--- Exercise text ---
^^^^^^^^^^^^^^^^
As the United States draws closer to an extraordinarily unusual Election Day, many people across the country are participating in civic engagement projects such as phone banking, voter registration drives, and volunteering with campaigns. For many Barnard students, the challenges caused by the pandemic — learning from home, canceled internships, and more — have presented unique opportunities to get involved with the political process at all levels. Recent graduates are also leveraging their degrees and skills to make a difference. Read below about the various projects and campaigns in which our students and young alumnae are engaged.


Avigayil Altman '22

Avigayil Altman ’22

I have been volunteering for the Biden campaign since May. When I first became involved, I sat in on meetings about how to engage with voters, which voters we were targeting and why, and how to help them register to vote or get involved in the campaign in some capacity if they were interested. Afterward, I did text and phone banking for the campaign. I called voters from all over the country, and we discussed either current events or ways they could get involved, or we just had a brief conversation about whether or not they were going to vote for Biden. Too many people in our democracy are not taking advantage of the right to vote and are apathetic to the significance of politics today, and being able to play a small part in helping people to become more involved was extremely meaningful to me.

One of the main reasons I decided to get involved with the campaign this year was because this year felt different than other election years have — the country seems more divided than ever. From racial tensions to issues like the environment, the economy, and gender equality, as well as the COVID-19 pandemic and the response to it, there is so much at stake. Volunteering with the campaign was the best way for me to get involved in the election in a meaningful way and be able to discuss issues that matter to me. I am politically minded, and the way that I felt I could best help the country get back on track, even in a small way, was to get involved with Biden’s campaign.
^^^^^^^^^^^^^^^^
--- Exercise aim ---
Can you write what comes next in the piece on Barnard students' election work, picking up after its last sentence? Nothing in the entries is needed here.

Stored data
^^^^^^^^^^^^^^^^
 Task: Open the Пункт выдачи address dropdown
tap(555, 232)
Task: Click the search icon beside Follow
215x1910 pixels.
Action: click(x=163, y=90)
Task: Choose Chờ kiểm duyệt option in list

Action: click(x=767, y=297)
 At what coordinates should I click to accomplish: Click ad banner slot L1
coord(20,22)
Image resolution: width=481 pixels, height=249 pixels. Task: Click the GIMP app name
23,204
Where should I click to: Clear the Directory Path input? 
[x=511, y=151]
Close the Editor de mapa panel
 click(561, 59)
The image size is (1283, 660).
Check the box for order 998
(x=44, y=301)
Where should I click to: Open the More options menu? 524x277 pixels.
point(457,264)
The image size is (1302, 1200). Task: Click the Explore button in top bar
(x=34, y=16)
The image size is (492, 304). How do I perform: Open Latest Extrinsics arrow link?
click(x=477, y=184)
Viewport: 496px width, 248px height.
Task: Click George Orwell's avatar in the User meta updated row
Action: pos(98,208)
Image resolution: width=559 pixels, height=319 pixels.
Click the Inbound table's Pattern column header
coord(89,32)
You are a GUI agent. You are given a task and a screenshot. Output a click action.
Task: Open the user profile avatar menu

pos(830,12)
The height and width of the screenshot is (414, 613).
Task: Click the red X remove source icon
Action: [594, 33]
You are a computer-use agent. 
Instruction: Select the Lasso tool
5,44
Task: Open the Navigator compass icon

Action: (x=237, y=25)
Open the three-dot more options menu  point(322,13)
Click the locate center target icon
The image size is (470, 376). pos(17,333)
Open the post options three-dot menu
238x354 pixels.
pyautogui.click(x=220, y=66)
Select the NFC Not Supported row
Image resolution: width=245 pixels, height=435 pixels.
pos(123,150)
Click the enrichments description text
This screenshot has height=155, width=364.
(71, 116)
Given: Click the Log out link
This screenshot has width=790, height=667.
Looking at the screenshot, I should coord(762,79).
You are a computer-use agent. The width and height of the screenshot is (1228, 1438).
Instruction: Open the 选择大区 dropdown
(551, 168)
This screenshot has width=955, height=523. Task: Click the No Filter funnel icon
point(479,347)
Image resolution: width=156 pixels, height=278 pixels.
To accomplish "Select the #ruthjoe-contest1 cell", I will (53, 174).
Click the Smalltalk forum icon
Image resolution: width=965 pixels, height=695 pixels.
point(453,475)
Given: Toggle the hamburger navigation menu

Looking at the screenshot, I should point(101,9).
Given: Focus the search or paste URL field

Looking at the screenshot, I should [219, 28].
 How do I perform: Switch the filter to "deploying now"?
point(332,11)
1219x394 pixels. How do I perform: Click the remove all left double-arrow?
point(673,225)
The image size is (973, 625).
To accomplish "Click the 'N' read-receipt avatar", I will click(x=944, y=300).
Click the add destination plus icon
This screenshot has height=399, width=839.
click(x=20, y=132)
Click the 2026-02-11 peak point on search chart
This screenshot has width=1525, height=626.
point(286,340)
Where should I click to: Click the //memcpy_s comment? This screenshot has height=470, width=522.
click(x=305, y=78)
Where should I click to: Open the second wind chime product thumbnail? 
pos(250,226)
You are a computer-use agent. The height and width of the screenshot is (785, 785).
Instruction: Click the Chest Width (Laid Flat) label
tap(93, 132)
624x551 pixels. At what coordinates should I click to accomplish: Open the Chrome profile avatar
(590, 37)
^^^^^^^^^^^^^^^^
--- Answer area ---
Ellie Gaughan '22

Ellie Gaughan ’22

This semester I am working as the campaign manager for Meg Kilcoyne for State Representative [12th Worcester District, Mass.]. I started with this campaign over the summer as a field director — an opportunity that I was really grateful for because, like so many of my peers, my planned internship was canceled due to the pandemic. I was feeling unproductive and anxious about the state of politics in our country, so working on the campaign gave me a great outlet for this energy and an opportunity to learn. I think the importance of local and state races is often overlooked, but there’s truly so much opportunity to make tangible change at this level. Interacting with members of my community and working for a cause that I believe will improve the quality of life for many people has been rewarding and a great comfort in such stressful, uncertain times. This campaign has also allowed me to learn more than I ever thought possible about politics and campaigning and has bolstered my passion for this field.


Audrey McNeal '24

Audrey McNeal ’24

On behalf of Georgia’s 11th District, I was elected by popular vote as a delegate to the Democratic National Convention (DNC). Leading up to the convention, we created and formally confirmed our party’s platform, and at the convention we officially nominated our candidates for president and vice president. I felt uniquely active in the writing of American history while nominating the first vice presidential party nominee who is a woman, Black, and South Asian American. 

Since many campaign events this year, such as the DNC, had to be held virtually, I saw how I could serve a purpose by encouraging young people through social media to cast their votes. I’ve spoken with the Harvard Diversity Project on Instagram Live and kicked off a virtual challenge on behalf of a Delta Sigma Theta sorority chapter to get out the youth vote. Also, I promoted the Georgia Youth Poll Worker Project, which is working to get 5,000 young people to become poll workers on Election Day, in the face of a predicted shortage of poll workers. Additionally, my book of original poetry, A Lake of Stars, is written to inspire young people — especially young women and people of color — to recognize their power and express themselves on political and social issues.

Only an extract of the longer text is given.